■ Compito richiesto ■
Nell'estratto sulle restrizioni al culto, per quale motivo il bene salute prevale sulla libertà di religione o di culto? Spiegalo per favore in una-tre frasi.

■ Estratto del documento ■
━━━━
Quindi niente messe con pubblico, niente officiature nelle sinagoghe e nelle moschee: in concreto le distanze sociali, le barriere fisiche rendono impossibile la pratica collettiva del culto. E le autorità di tutte le confessioni religiose, sia quelle con cui lo Stato ha un’intesa sia quelle con le quali non le ha, come l’UCOII, hanno accettato questa normativa e l’hanno osservata, dando disposizioni chiare ai propri fedeli anche per le imminenti festività di Pasqua, di Pesach e del Ramadan. 

L’essere il bene salute definito dalla Costituzione, oltre che diritto fondamentale anche interesse della comunità, spiega il perché esso prevalga sugli altri diritti pur fondamentali e costituzionalmente nominati come quello alla libertà di religione o di culto. 

Più difficile capire il perché di disposizioni così restrittive in tema di accompagnatori spirituali e di riti per la sepoltura.

Qui la normativa si fa ancora più confusa ed è stata lasciata alle singole iniziative ospedaliere o comunali, e comunque risente di un approccio dettato dall’urgenza e dalla paura dell’ignoto.
━━━━
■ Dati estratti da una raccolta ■
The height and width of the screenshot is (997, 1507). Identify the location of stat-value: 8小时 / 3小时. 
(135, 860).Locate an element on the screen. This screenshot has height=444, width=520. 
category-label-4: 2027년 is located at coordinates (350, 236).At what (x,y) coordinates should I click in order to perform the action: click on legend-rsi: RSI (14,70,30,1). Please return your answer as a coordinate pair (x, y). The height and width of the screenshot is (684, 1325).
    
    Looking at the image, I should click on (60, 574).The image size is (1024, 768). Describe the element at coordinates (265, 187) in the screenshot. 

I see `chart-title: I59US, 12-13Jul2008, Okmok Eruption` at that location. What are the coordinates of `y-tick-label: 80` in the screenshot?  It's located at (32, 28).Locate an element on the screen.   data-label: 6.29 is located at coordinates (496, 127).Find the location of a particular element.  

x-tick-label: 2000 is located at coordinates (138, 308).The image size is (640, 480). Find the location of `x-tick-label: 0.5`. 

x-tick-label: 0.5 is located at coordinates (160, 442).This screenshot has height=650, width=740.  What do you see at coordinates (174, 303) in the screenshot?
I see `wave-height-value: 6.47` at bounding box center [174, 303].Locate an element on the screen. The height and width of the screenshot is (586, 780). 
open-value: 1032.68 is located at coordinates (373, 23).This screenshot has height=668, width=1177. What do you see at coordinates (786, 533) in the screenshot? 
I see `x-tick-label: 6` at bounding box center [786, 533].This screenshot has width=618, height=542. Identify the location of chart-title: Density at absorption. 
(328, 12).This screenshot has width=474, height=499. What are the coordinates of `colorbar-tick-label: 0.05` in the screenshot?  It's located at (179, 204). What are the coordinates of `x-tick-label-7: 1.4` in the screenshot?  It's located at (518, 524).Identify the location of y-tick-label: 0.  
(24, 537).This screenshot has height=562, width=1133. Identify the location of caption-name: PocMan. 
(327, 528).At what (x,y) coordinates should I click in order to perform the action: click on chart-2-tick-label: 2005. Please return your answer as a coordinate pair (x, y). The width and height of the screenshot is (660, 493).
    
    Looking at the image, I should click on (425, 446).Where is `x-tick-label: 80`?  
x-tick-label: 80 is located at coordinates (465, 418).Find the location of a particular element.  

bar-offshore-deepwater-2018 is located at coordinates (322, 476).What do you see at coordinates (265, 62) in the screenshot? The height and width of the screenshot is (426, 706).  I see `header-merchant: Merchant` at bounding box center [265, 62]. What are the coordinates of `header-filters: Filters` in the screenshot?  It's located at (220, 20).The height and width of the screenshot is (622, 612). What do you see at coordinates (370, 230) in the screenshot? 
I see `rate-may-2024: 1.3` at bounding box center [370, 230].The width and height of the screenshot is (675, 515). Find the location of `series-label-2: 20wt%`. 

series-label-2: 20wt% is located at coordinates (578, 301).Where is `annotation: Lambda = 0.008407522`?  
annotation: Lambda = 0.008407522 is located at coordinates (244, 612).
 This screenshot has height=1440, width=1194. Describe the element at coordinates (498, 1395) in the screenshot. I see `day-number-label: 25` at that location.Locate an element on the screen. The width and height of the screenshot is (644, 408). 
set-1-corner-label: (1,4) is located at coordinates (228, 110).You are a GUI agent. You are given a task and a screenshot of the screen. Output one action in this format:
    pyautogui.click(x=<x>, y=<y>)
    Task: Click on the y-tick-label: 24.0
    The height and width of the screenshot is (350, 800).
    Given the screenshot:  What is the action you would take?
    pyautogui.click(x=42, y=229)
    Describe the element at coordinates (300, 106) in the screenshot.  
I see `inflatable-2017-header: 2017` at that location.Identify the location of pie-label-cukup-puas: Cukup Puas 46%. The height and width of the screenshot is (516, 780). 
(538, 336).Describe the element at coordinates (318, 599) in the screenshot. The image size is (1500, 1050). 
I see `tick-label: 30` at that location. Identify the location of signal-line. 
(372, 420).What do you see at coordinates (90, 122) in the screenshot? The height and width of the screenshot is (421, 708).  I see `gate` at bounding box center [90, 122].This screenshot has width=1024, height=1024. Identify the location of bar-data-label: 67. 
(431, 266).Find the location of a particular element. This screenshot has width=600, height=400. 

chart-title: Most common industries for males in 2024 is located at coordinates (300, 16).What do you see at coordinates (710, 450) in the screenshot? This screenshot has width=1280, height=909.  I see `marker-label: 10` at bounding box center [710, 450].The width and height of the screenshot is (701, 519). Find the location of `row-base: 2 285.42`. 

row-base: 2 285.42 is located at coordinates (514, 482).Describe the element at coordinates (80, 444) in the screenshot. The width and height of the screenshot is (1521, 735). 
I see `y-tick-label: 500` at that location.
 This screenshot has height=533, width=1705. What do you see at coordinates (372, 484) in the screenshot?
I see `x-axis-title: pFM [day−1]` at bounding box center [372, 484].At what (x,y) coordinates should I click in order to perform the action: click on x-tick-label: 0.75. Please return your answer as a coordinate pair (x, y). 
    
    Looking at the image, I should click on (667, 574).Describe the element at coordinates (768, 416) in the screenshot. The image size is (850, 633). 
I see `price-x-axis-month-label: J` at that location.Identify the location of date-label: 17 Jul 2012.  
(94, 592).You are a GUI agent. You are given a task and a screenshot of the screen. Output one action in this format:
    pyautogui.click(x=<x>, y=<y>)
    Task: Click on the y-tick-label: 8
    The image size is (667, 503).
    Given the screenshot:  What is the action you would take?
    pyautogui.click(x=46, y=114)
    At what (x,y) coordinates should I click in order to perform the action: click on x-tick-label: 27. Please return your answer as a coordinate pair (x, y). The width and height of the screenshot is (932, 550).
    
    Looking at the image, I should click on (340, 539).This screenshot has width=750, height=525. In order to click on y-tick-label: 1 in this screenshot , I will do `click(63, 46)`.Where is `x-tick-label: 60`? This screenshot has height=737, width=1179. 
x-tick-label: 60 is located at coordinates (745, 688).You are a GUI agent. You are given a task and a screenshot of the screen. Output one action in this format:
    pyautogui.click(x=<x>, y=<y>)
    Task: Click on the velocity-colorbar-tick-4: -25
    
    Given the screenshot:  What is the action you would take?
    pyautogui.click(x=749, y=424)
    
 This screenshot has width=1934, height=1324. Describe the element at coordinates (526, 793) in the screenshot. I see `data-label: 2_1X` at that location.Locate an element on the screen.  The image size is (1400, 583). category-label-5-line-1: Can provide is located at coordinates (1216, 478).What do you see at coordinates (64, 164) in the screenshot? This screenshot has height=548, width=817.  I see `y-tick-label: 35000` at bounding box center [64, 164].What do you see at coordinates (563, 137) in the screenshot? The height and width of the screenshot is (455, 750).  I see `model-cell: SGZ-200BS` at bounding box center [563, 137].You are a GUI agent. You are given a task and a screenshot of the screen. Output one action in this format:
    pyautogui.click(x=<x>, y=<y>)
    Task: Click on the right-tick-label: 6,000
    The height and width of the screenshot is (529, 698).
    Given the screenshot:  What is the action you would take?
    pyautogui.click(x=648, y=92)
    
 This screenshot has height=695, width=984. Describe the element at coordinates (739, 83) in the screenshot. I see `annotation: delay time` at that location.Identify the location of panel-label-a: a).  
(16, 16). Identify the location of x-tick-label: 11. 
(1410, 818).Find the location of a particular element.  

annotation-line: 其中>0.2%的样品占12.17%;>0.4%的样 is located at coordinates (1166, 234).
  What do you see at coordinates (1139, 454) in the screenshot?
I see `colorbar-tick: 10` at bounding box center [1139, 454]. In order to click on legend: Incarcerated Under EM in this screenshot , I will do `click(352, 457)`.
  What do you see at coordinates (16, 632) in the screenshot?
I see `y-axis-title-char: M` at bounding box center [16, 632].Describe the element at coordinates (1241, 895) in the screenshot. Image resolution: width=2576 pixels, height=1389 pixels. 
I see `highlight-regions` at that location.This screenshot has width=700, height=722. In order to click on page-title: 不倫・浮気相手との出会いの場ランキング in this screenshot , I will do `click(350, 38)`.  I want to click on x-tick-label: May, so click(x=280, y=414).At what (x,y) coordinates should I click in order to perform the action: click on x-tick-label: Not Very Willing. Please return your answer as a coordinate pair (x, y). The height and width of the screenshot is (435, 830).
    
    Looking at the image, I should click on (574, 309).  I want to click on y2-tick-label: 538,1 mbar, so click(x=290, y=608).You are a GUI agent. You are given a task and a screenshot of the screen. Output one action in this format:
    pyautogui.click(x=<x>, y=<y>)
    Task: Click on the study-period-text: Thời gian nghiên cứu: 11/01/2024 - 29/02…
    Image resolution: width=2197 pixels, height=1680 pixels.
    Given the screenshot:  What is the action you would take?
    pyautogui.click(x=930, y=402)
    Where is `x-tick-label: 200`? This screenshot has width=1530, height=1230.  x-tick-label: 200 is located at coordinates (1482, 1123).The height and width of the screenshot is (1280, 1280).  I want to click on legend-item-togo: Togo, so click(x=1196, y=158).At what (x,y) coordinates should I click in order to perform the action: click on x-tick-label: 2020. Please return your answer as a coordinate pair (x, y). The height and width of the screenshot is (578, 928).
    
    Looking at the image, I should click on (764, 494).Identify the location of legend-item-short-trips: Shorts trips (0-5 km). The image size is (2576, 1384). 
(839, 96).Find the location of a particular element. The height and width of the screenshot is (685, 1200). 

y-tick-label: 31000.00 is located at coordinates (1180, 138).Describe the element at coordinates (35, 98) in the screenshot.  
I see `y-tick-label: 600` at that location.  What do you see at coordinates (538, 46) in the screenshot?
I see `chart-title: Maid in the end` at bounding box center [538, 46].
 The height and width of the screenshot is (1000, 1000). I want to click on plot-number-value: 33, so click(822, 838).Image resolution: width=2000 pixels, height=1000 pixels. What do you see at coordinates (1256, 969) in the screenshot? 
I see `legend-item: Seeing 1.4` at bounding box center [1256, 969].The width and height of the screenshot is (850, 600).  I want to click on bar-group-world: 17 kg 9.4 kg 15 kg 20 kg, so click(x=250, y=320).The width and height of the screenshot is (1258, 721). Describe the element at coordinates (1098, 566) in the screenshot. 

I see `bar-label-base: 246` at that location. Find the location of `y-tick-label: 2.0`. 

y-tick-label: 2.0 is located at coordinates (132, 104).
━━━━
■ Soluzione esercizio ■
La Costituzione definisce la salute non solo come diritto fondamentale, ma anche come interesse della comunità. Questa doppia natura spiega perché essa prevalga su altri diritti pur fondamentali e costituzionalmente nominati, come quello alla libertà di religione o di culto.